婚約破棄された公爵令嬢は呪いでアザラシになったが、今は夫や家族に溺愛されているようなので満更でもない。
アザラシの赤ちゃんを抱っこしたいなと思って書きました。
新雪のような純白の毛色は繊細な絹糸を思わせる。大きな瞳は貴重な黒瑪瑙のように深く吸い込まれそうだ。
私を穴が開きそうなほど見つめていた公爵家のお抱え呪術師は、深くため息をつきながら重々しく口を開いた。
「これは……。残念ながらお嬢様は呪われています。それも結構重めに」
呪術師の言葉にシーンとしてしまった部屋の中で、ただ一人口を開いた人物がいた。昨日私の夫になったばかりの男、ジェムである。
「あのー、質問なのですが……」
のんびりとした口調の彼は没落寸前の田舎の伯爵家の三男坊だった。私と結婚したことでかなりの逆玉の輿に乗った男だ。
「彼女は、どういう状態なんですか? 命の危険は……」
心配そうに眉を下げながらこちらを見つめる彼の表情に嘘はなさそうだ。他の家族は恐ろしい物を見るように眉をひそめているのに……。
呪術師はふむ、と言いながらもう一度私の方を見た。そしてジェムに向き直って告げた。
「この姿は異国の生き物『アザラシ』です」
「アザラシ……」
「そして健康です。しっかり丸くて、健康そのものです」
「それは良かった」
「キューッッ!(良くないわよぉっ!)」
私は腹の底から叫び声を上げながら、手足をバタバタと動かした。しかし動いたのはフサフサとした毛が生えたヒレだった。
◇
私はジュリア・モートン。
モートン公爵家の娘にして、ヒース第一王子殿下の婚約者だった。しかし訳あって婚約破棄。なんやかんやあって昨日ジェムを婿養子として迎え、私は彼の妻となった。
そして今朝、私は「アザラシ」になった。
ちなみにまだ幼いらしい。
「うわぁー、ふわふわだぁ」
「キュッ!(なぁ〜にが『ふわふわだぁ』よ!)」
間延びした声が私の頭の上から落ちて来た。
アザラシとかいうよくわからない生き物の姿になってしまった私は、今、婿として迎えたジェムの膝の上で撫でられまくっている。

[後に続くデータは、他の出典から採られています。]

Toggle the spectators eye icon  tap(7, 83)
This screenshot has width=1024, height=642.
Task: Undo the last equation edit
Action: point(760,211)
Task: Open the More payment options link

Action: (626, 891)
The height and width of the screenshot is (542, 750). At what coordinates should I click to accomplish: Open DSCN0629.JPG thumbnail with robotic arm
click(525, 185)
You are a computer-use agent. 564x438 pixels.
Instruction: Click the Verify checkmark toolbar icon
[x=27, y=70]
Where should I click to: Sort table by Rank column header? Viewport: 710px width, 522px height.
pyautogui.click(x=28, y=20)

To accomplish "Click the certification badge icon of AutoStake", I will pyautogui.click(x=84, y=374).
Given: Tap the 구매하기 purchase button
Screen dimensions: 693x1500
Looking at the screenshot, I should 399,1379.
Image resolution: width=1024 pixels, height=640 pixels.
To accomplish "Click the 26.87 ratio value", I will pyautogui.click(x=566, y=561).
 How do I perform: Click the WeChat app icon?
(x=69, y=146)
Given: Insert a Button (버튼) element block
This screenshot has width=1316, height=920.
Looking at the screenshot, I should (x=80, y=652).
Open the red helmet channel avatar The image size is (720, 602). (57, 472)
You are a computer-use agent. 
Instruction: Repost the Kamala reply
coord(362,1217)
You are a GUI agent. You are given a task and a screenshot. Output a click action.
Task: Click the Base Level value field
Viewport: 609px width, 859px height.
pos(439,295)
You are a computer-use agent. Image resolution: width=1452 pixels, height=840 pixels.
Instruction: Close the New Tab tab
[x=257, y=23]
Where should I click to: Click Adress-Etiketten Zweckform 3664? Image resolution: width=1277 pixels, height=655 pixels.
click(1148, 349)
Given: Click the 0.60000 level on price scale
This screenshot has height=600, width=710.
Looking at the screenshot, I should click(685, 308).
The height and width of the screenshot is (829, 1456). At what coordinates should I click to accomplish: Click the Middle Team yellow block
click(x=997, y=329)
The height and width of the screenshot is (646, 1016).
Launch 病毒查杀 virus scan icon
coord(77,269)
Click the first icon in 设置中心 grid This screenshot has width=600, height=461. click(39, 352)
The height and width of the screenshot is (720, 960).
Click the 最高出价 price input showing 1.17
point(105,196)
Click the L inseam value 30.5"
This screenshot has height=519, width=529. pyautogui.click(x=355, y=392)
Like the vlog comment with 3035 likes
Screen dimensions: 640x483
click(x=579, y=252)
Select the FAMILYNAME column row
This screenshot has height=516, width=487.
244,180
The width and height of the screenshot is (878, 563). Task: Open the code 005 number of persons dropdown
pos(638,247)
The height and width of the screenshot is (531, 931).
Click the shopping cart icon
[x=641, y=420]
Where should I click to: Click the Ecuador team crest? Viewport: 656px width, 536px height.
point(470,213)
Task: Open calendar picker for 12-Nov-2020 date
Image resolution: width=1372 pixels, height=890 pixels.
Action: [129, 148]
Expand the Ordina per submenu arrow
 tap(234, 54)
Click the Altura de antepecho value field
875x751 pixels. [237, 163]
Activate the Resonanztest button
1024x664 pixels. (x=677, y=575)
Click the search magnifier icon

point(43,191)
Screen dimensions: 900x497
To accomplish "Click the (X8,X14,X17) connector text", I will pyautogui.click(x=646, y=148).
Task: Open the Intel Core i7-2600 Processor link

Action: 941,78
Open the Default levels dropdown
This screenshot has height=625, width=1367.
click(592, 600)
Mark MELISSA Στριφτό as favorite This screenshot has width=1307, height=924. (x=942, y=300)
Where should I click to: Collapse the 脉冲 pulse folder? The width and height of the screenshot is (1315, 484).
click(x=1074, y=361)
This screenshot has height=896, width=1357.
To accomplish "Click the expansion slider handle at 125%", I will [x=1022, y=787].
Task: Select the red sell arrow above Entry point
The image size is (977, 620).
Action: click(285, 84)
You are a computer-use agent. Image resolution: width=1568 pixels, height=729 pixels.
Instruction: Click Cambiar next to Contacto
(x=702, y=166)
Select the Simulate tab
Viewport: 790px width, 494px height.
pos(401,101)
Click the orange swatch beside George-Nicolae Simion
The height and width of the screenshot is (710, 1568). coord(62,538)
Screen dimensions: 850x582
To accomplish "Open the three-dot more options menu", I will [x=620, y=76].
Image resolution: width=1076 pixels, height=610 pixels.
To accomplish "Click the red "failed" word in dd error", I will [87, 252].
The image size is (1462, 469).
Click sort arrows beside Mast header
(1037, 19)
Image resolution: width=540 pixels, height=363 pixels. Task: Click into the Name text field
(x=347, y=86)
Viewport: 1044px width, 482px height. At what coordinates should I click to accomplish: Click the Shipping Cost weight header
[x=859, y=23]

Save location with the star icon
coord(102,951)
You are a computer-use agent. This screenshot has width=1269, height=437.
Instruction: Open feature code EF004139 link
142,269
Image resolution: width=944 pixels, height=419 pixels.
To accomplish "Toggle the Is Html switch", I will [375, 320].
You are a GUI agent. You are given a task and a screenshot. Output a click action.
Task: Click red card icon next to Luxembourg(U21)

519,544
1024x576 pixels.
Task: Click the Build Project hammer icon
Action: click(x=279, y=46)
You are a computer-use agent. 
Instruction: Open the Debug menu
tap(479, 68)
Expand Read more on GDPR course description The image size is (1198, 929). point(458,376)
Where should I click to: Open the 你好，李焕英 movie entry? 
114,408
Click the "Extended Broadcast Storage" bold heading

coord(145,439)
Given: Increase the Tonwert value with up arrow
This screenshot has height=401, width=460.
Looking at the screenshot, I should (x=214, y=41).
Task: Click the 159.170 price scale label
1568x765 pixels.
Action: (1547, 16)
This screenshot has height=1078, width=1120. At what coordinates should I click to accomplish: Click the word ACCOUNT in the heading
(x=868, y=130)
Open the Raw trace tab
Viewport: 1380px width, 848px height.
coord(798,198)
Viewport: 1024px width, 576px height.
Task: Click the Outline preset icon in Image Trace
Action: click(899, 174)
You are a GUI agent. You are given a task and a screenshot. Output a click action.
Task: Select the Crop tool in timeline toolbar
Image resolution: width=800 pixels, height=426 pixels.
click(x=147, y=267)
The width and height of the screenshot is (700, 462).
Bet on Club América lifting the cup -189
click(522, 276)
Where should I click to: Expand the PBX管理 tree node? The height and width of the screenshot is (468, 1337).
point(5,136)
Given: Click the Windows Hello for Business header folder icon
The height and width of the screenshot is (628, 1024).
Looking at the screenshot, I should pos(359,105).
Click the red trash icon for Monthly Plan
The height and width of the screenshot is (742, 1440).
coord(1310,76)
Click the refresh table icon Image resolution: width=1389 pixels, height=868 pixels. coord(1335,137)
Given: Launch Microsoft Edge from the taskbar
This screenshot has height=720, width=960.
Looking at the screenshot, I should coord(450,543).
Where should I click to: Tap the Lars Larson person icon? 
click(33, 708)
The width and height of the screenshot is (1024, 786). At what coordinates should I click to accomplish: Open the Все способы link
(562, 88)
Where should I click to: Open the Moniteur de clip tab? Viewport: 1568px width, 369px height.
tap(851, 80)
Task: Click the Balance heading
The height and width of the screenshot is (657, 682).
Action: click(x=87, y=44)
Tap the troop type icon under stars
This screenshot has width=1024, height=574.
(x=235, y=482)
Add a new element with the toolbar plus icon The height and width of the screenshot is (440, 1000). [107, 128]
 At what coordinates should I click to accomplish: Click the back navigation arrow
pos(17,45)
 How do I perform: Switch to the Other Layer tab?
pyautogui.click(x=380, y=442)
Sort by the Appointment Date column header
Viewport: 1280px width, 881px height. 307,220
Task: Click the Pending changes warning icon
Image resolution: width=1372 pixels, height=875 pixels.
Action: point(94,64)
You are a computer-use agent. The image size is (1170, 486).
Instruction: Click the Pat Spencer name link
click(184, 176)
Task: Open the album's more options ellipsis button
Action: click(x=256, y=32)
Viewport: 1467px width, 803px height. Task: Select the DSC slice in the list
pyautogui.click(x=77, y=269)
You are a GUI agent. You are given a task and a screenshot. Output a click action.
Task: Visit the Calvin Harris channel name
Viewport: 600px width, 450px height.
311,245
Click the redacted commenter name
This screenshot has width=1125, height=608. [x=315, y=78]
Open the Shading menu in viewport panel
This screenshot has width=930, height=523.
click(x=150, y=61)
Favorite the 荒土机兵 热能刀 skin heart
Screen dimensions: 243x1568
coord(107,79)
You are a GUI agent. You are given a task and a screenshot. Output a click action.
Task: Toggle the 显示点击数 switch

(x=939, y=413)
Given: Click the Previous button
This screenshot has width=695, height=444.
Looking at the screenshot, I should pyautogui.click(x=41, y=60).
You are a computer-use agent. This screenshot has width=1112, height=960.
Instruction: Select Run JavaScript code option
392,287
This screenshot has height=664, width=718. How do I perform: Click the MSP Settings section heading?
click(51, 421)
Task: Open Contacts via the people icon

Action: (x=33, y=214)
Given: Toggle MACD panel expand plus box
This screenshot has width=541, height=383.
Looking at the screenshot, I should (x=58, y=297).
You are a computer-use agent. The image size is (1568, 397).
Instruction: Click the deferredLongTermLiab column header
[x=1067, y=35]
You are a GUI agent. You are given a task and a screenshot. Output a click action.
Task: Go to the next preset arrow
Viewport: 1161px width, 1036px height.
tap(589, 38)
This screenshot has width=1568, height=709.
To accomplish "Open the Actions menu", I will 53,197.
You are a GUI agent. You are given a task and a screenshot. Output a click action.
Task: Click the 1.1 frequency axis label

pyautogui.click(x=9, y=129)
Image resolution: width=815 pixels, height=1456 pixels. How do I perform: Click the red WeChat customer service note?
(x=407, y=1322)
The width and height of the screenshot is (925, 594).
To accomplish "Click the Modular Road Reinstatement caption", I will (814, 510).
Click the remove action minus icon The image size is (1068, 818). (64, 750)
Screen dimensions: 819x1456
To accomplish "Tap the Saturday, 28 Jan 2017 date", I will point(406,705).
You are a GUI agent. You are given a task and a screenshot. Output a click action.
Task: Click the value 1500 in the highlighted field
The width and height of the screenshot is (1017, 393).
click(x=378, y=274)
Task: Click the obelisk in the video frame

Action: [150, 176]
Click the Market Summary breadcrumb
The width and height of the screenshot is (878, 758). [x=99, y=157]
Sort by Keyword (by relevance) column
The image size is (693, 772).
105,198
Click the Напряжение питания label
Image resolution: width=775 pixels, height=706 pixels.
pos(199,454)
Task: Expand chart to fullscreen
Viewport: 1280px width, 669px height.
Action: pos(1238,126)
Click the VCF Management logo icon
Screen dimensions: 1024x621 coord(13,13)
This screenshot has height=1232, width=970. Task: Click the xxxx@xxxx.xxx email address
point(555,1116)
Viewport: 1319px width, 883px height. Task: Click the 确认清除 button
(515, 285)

「キュウ~……(この状況を許したわけじゃないけど、まだ動き方がわからないんですもの。どうしようもないわよ)」
自分を納得させるような言い訳をつぶやくと、ジェムは不思議そうな顔で私を覗き込んで来た。
「どうしたの? お腹すきましたか?」
そう言って彼はそばに置いたたらいの中から、生魚を一匹取り出した。呪術師が「アザラシは魚を食べる」と言ったので、急いで準備させたらしい。
「はい、どうぞ」
鼻先に突き出された生魚から漂うのは生臭さ。こんな臭いを嗅いだら吐き気すら催していたのに、私のお腹はぐぐ~っと音を鳴らした。
「キュッキュ、キュ(仕方ないわね、食べてあげるわよ。それにしてもよく素手で持てるわね)」
ジェムの持つ魚にぱくっと食いつくと、ジューシーな魚の旨味が口いっぱいに広がる。
「キュウ~(おいしーい!)」
「よしよし。いい子ですね」
私が魚を頬張る姿を見てジェムは溶けてしまうんじゃないかと思う程の笑顔を見せた。
◇
ちなみに繰り返しになるが少し前まで私は王位継承権第一位のヒース殿下の婚約者だった。ただそれは「あの女」が現れるまでの話。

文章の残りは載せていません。